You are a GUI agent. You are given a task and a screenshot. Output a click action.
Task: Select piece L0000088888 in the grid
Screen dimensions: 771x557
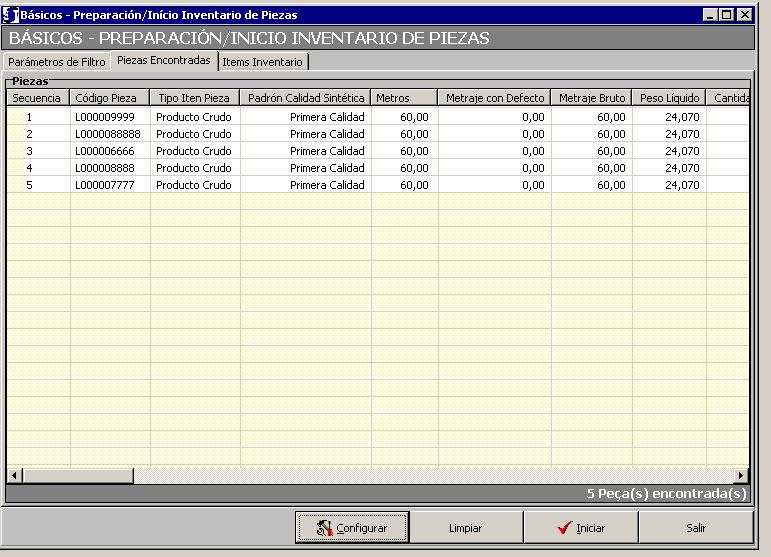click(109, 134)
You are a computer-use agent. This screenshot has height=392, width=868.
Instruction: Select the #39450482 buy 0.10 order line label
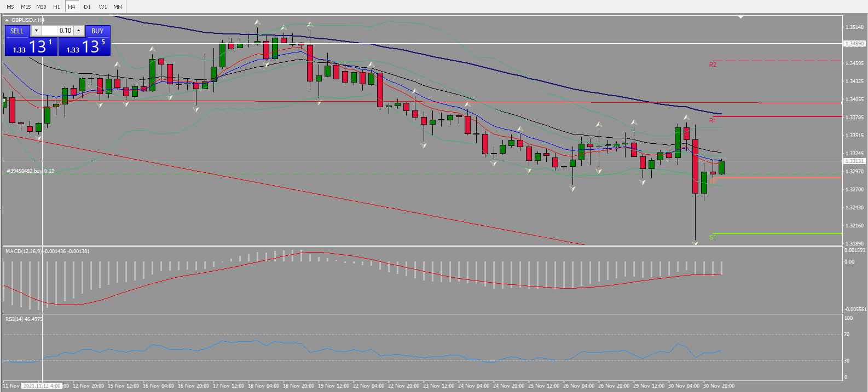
---
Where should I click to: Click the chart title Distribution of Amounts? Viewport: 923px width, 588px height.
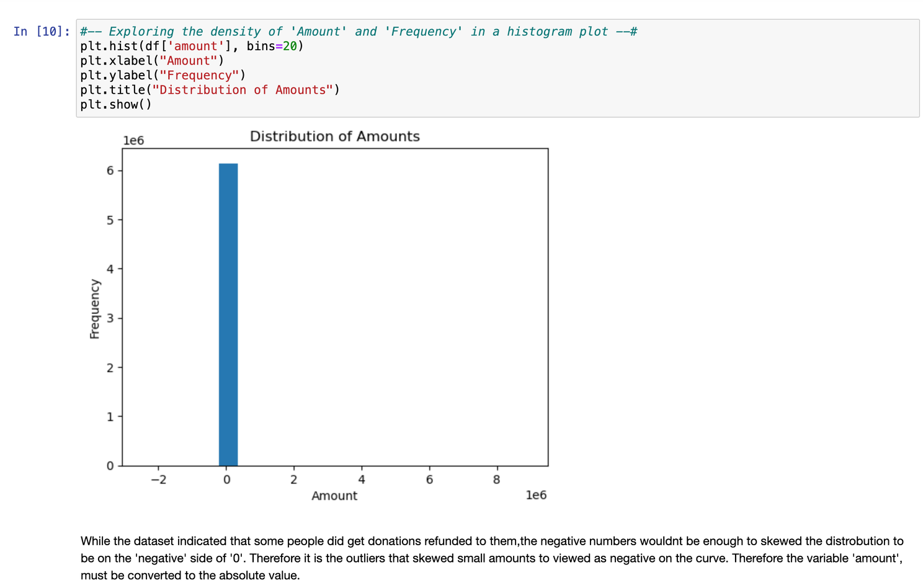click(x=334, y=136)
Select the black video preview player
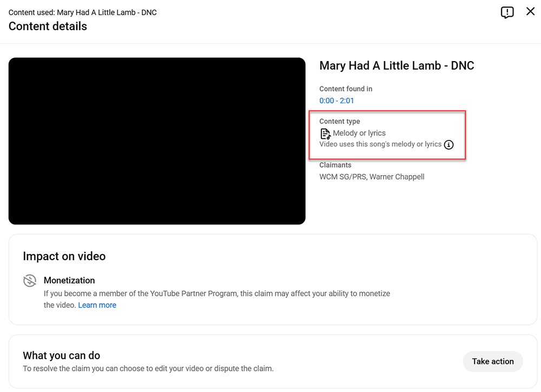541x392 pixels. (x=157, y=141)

Task:
Give again, word for word, every line of the listing above from the one with "You are a computer-use" to the one with "Instruction: Select the", both inclusive, and nothing beyond them.

Expected answer:
You are a computer-use agent. This screenshot has height=392, width=868.
Instruction: Select the #39450482 buy 0.10 order line label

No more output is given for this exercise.